» **WORK ORDER**: Below are some records. Write out the lines from the one containing "The image size" to the last line, word for word, leaving out pictures.
═════ MATERIAL SUPPLIED
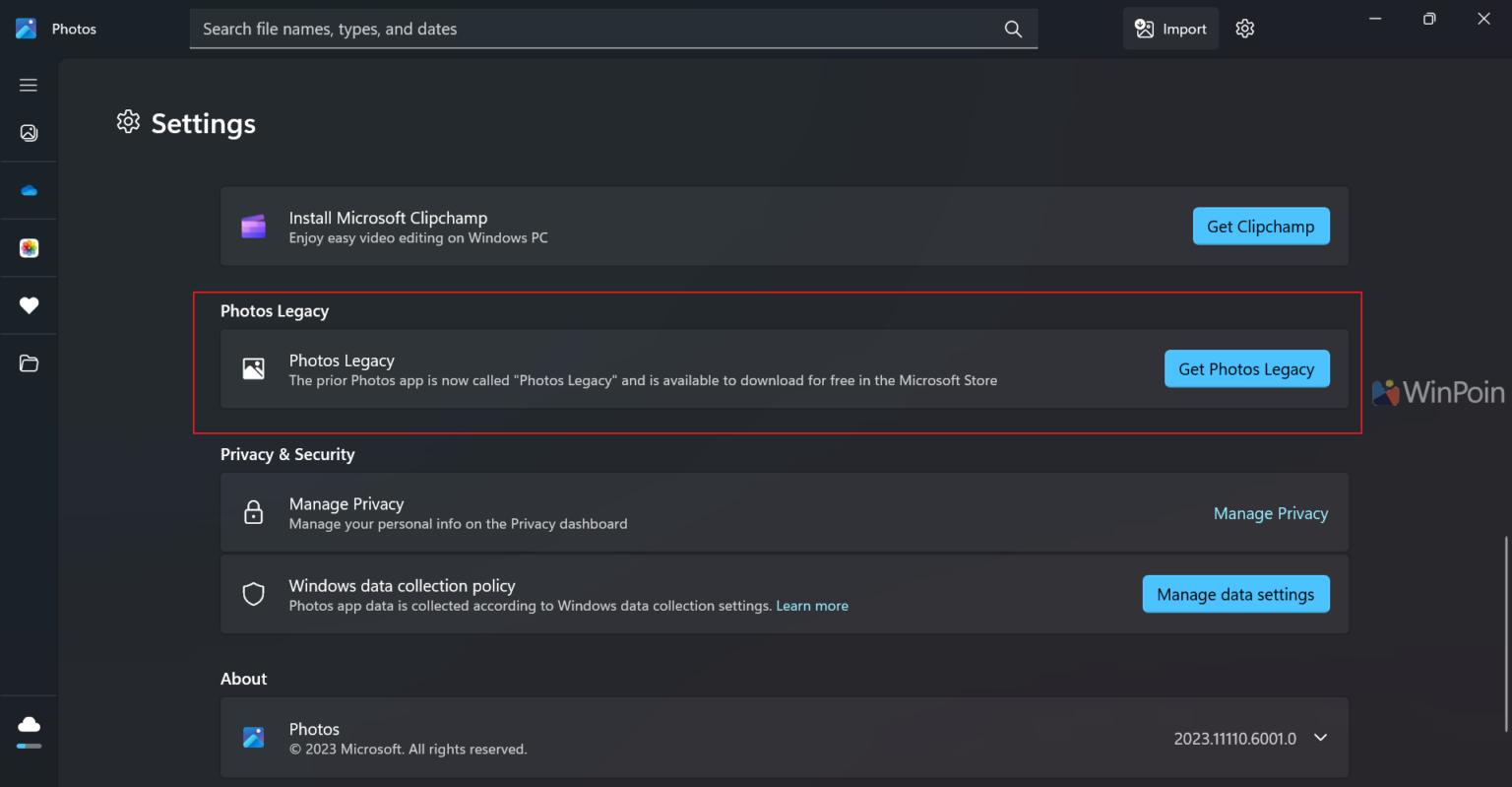Click the Photos app logo icon
The width and height of the screenshot is (1512, 787).
[x=27, y=29]
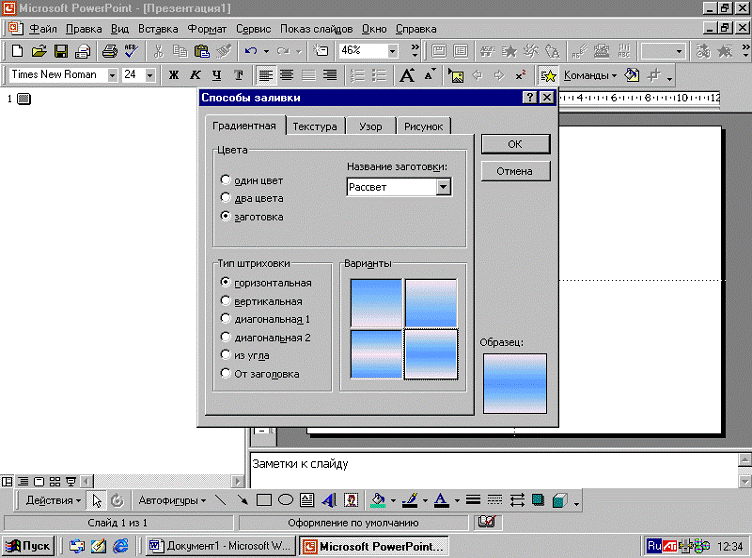Screen dimensions: 752x558
Task: Click the 'Отмена' cancel button
Action: 515,171
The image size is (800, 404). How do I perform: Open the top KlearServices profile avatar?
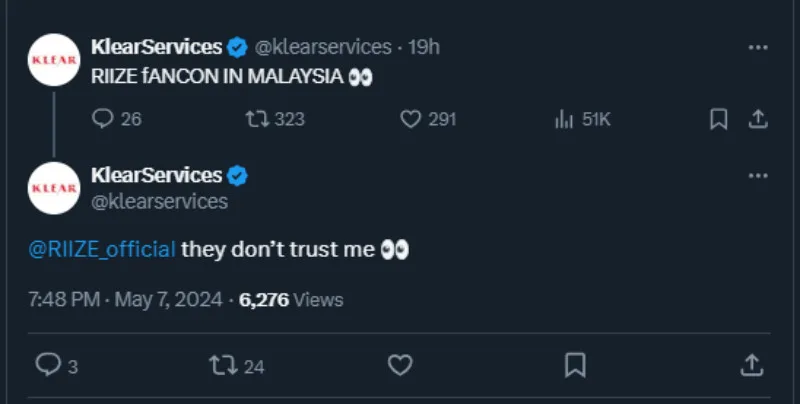click(x=54, y=59)
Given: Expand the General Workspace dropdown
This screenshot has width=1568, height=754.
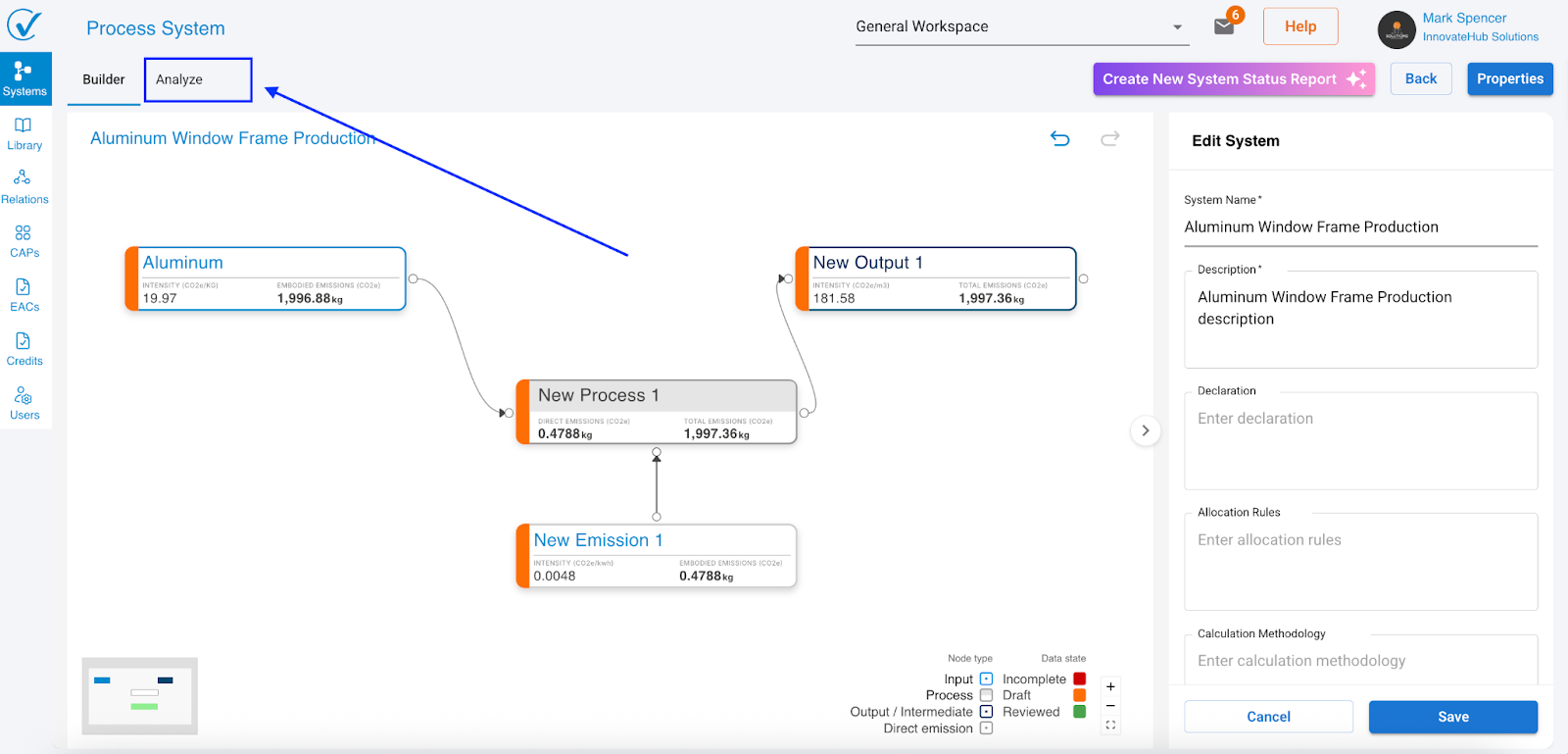Looking at the screenshot, I should (x=1177, y=27).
══════════
» **EXPECTED OUTPUT**:
The image size is (800, 404). How do I perform: Open the top KlearServices profile avatar?
click(x=54, y=59)
Given: Expand the General Workspace dropdown
This screenshot has width=1568, height=754.
Looking at the screenshot, I should (x=1177, y=27).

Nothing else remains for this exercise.